Courtesy of Justice Roe Williams.
You probably wouldn’t see the you in me now. The wisdom from years of doing more than just living. I don’t think that you believed in your own voice enough to see the power in your whisper. And when you decided that the rainbow really wasn’t enough, you didn’t realize that you are the pot of gold on the other side. And here I am to say…
I know you. I know how it feels to be “not right.” The things you were taught about yourself. Born into pinks, yellows and quiet purples. From booty socks to stockings, dresses, bangs and braids. Afraid to say no, stop, this is not me. This is not who I am. You struggled with more than seeing the wrong in you but learning this is life.
The layers of self hate permeated to the soul and something always screaming on the inside wanting people to see me from the inside out not the outside in. Those colors would mean more than socialized identities and forced role play. They would look more like dark blue, Black and deep purple. For more than 15 years now my colors have been blood red, black people and green land. Colors evolve just like your many lives.

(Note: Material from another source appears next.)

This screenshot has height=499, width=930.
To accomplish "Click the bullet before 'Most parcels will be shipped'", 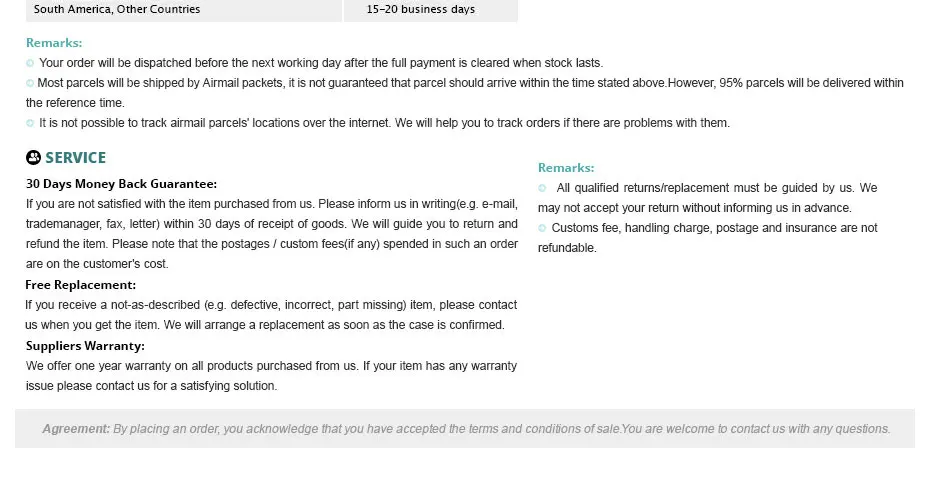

As a child we were all shades of black and brown. You are black, they use to say “tar black.” Pretty far from light….white. I wrestled with the ugly, the ugly I believed myself to be. The awkward child that was never claimed. That poor tar black child living in back Maryland Atlantic City NJ. Not quite alone but alone on a journey finding my true self.
What you never believed you would, I did! I traveled to places all over this continent. I have gone to college twice. I haven’t finished but guaranteed I will. I was published in a book that was used in colleges across the nation. I was placed in jail for the right fight. I was honored and shamed. I loved over and over again before I knew I had to love myself. I have lived many lives….
Today I am closer to you now being me. I still have fear but a fear that can be erased with love. Real love! I wish I could have seen the power in that whisper. So what I would whisper to you is Love….. Self, please love you…me!”